--- Start Listed records ---
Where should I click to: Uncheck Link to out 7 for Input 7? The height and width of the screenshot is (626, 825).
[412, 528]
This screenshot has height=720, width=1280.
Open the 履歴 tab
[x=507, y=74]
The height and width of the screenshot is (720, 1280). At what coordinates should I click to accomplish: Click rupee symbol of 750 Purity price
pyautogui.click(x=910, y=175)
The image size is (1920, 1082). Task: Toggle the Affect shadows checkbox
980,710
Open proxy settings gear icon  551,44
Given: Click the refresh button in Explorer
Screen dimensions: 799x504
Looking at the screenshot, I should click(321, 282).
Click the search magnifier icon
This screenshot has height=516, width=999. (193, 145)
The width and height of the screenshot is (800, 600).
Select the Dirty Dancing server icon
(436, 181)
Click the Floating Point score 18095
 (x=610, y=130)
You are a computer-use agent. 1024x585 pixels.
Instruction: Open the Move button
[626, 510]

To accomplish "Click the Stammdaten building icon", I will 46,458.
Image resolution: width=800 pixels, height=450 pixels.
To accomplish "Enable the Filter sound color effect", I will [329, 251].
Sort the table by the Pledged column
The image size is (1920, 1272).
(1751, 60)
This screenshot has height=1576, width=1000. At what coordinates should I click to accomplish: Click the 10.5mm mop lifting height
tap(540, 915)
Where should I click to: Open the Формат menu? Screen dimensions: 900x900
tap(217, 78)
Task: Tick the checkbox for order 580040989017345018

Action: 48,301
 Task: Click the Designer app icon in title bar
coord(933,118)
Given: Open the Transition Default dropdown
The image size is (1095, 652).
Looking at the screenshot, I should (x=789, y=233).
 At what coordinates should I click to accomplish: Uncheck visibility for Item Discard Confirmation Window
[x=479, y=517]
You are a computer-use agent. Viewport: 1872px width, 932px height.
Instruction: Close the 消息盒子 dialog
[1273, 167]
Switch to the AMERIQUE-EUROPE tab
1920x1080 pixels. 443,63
--- End Listed records ---
Problem: Write out these records again, every line of them, with nothing changed.

Result of the exercise:
Where should I click to: Uncheck Link to out 7 for Input 7? The height and width of the screenshot is (626, 825).
[412, 528]
This screenshot has height=720, width=1280.
Open the 履歴 tab
[x=507, y=74]
The height and width of the screenshot is (720, 1280). At what coordinates should I click to accomplish: Click rupee symbol of 750 Purity price
pyautogui.click(x=910, y=175)
The image size is (1920, 1082). Task: Toggle the Affect shadows checkbox
980,710
Open proxy settings gear icon  551,44
Given: Click the refresh button in Explorer
Screen dimensions: 799x504
Looking at the screenshot, I should click(321, 282).
Click the search magnifier icon
This screenshot has height=516, width=999. (193, 145)
The width and height of the screenshot is (800, 600).
Select the Dirty Dancing server icon
(436, 181)
Click the Floating Point score 18095
 (x=610, y=130)
You are a computer-use agent. 1024x585 pixels.
Instruction: Open the Move button
[626, 510]

To accomplish "Click the Stammdaten building icon", I will 46,458.
Image resolution: width=800 pixels, height=450 pixels.
To accomplish "Enable the Filter sound color effect", I will [329, 251].
Sort the table by the Pledged column
The image size is (1920, 1272).
(1751, 60)
This screenshot has height=1576, width=1000. At what coordinates should I click to accomplish: Click the 10.5mm mop lifting height
tap(540, 915)
Where should I click to: Open the Формат menu? Screen dimensions: 900x900
tap(217, 78)
Task: Tick the checkbox for order 580040989017345018

Action: 48,301
 Task: Click the Designer app icon in title bar
coord(933,118)
Given: Open the Transition Default dropdown
The image size is (1095, 652).
Looking at the screenshot, I should (x=789, y=233).
 At what coordinates should I click to accomplish: Uncheck visibility for Item Discard Confirmation Window
[x=479, y=517]
You are a computer-use agent. Viewport: 1872px width, 932px height.
Instruction: Close the 消息盒子 dialog
[1273, 167]
Switch to the AMERIQUE-EUROPE tab
1920x1080 pixels. 443,63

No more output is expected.